■ Extracted text ■
# Lecture 31
## Markov chains, Transition Matrix, Stationary Distribution
----

## What are Markov chains?

Markov Chains are an example of a stochastic process, or sequences of random variables evolving over the dimension of time or space. They were invented or discovered by Markov as way to answer the question _Does free will exist?_ However, their application is very wide.

Say we have a sequence of random variables $X_0, X_1, X_2, \cdots$. In our studies up until now, we were assuming that the distributions of these random variables were _independent and individually distributed_. If the index represents time, then this is like starting with a fresh, new independent random variable at each step. 

A more interesting case is when the random variables are in some way related. But in assuming such a case, the relations can get very complex.

Markov Chains are a compromise: they are one level of complexity beyond _i.i.d._, and they come with some very useful properties. For example, think of $X_n$ as the state of a system at a particular and discrete time, like that for a wandering partical jumping from state to state.

The indexes or states can be with regards to:

* discrete time
* continuous time
* discrete space
* continuous space

For this simple introduction, we will limit ourselves to the case of _discrete time, with a finite number of states_ (discrete space), where $n \in \mathbb{Z}_{\geq 0}$.

## What is the Markov Property? 

Keeping to our limitations of discrete time and space, assume that $n$ means "now" (whatever that might be). We assume $n+1$ to be the "future". Then consider that the "future" might be characterized by $P(X_{n+1} = j)$, where

\begin{align}
  P(X_{n+1} = j | X_{n} = i, X_{n} = i_{n-1}, \cdots , X_{0} = i_{0})
\end{align}

This means that the future depends upon all of the former states in existence. Very complex.

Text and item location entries

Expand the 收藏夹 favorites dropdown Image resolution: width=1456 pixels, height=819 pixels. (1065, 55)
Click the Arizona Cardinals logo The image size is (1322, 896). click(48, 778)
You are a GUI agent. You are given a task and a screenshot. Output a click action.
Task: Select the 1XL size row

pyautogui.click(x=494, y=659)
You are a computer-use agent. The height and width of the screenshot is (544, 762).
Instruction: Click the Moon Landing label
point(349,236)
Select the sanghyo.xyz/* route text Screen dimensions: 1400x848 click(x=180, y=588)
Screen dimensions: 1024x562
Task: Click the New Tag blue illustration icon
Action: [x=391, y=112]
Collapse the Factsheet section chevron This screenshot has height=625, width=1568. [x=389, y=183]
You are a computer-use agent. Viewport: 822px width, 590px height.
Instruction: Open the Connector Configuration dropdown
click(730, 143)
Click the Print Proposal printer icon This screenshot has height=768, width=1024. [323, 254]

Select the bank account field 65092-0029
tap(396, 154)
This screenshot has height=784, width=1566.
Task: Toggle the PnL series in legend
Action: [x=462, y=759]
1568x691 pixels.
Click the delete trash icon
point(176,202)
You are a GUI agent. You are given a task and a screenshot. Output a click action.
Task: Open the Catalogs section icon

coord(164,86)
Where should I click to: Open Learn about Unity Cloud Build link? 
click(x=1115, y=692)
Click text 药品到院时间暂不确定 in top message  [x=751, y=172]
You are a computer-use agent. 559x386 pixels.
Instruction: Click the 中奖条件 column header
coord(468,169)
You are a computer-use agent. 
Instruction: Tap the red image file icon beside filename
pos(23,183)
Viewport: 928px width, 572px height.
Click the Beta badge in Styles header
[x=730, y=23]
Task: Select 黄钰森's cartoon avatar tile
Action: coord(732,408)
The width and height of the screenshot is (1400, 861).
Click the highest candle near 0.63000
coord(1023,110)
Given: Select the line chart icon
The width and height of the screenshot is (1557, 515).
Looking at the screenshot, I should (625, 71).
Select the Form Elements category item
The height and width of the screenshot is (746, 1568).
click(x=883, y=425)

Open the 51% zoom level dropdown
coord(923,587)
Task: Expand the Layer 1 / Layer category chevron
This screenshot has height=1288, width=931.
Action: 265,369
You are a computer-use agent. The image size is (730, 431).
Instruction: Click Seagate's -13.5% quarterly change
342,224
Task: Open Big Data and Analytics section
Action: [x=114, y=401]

■ What this exercise asks ■
1. Turn the entries, from their first line up to and including the line with "coord(923,587)", into a JSON list of strings with one string per line and blank lines omitted.
2. Please go on with the Markov chains lecture from where it stops.
The Markov chains lecture and the entries have no connection to each other.

■ Answers to each task ■
1.
[
  "Expand the 收藏夹 favorites dropdown Image resolution: width=1456 pixels, height=819 pixels. (1065, 55)",
  "Click the Arizona Cardinals logo The image size is (1322, 896). click(48, 778)",
  "You are a GUI agent. You are given a task and a screenshot. Output a click action.",
  "Task: Select the 1XL size row",
  "pyautogui.click(x=494, y=659)",
  "You are a computer-use agent. The height and width of the screenshot is (544, 762).",
  "Instruction: Click the Moon Landing label",
  "point(349,236)",
  "Select the sanghyo.xyz/* route text Screen dimensions: 1400x848 click(x=180, y=588)",
  "Screen dimensions: 1024x562",
  "Task: Click the New Tag blue illustration icon",
  "Action: [x=391, y=112]",
  "Collapse the Factsheet section chevron This screenshot has height=625, width=1568. [x=389, y=183]",
  "You are a computer-use agent. Viewport: 822px width, 590px height.",
  "Instruction: Open the Connector Configuration dropdown",
  "click(730, 143)",
  "Click the Print Proposal printer icon This screenshot has height=768, width=1024. [323, 254]",
  "Select the bank account field 65092-0029",
  "tap(396, 154)",
  "This screenshot has height=784, width=1566.",
  "Task: Toggle the PnL series in legend",
  "Action: [x=462, y=759]",
  "1568x691 pixels.",
  "Click the delete trash icon",
  "point(176,202)",
  "You are a GUI agent. You are given a task and a screenshot. Output a click action.",
  "Task: Open the Catalogs section icon",
  "coord(164,86)",
  "Where should I click to: Open Learn about Unity Cloud Build link? ",
  "click(x=1115, y=692)",
  "Click text 药品到院时间暂不确定 in top message  [x=751, y=172]",
  "You are a computer-use agent. 559x386 pixels.",
  "Instruction: Click the 中奖条件 column header",
  "coord(468,169)",
  "You are a computer-use agent. ",
  "Instruction: Tap the red image file icon beside filename",
  "pos(23,183)",
  "Viewport: 928px width, 572px height.",
  "Click the Beta badge in Styles header",
  "[x=730, y=23]",
  "Task: Select 黄钰森's cartoon avatar tile",
  "Action: coord(732,408)",
  "The width and height of the screenshot is (1400, 861).",
  "Click the highest candle near 0.63000",
  "coord(1023,110)",
  "Given: Select the line chart icon",
  "The width and height of the screenshot is (1557, 515).",
  "Looking at the screenshot, I should (625, 71).",
  "Select the Form Elements category item",
  "The height and width of the screenshot is (746, 1568).",
  "click(x=883, y=425)",
  "Open the 51% zoom level dropdown",
  "coord(923,587)"
]

2.
But what if we explicitly assumed a simpler model? What if we said that the future is conditionally independent of the past, _given the present_? Then we could say

\begin{align}
  P(X_{n+1} = j | X_{n} = i, X_{n} = i_{n-1}, \cdots , X_{0} = i_{0}) &= P(X_{n+1} = j | X_{n} = i)
\end{align}

That is, if this property holds, if we know the current value $X_n$, everything else in the past is irrelevant. This is the **Markov assumption**; this is the **Markov Property**.

### Definition: transition probability

The transition probability in a Markov Chain is given by $P(X_{n+1} = j | X_n = i) = q_{ij}$. If the probability in transitioning from states does not depend on time, then we say the Markov Chain is _homogeneous_.

For this simple introduction, again, we will assume the Markov Chains to be homogeneous.

Here is a graphical example of a simple 4-state Markov Chain, listing all of its transition probabilities:

![title](images/L3101.png)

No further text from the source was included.